House of SetouchiRealized
|Categories||Architectural Design > Houses/Villas|
The land is located on the south coast, commanding a panoramic view of the island-dotted Seto Inland Sea.To the north is Mt. Fudekage in Seto Inland National Park. Situated on a 3 meter high retaining wall, the land is one story higher than the other residences in the neighborhood, thus there is nothing to interfere with the view from the second floor. In order to optimize the house for the surroundings, we designed a concrete enclosure on the first floor, and above it, made a transparent living, dining and kitchen area which affords a 360 degree horizontal view.

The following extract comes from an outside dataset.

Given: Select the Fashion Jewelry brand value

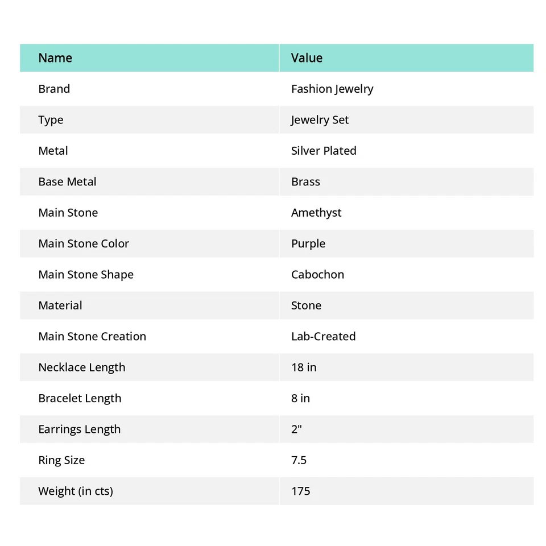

■360° view: "living in the landscape"
The site is surrounded by an abundance of nature. Birdsong can be heard from the woods, and ships can be observed sailing on the sea. In contrast to the hustle and bustle of city life, here even time seems pass slowly. The continuous, 360-degree horizontal window frames the picturesque scenery and the slow passage of time through the landscape. Through the uninterrupted sweep of the window, sunlight continuously changes the atmosphere of the room. The windowsill, at 30cm high, is designed to be used as seating. Residents are free to pick a spot from which to enjoy their favorite view. One can easily spend a day admiring the view from one side or another as the day progresses. To relax by this window is to abandon oneself to a moment of luxurious tranquility, so different from the hectic life of the city.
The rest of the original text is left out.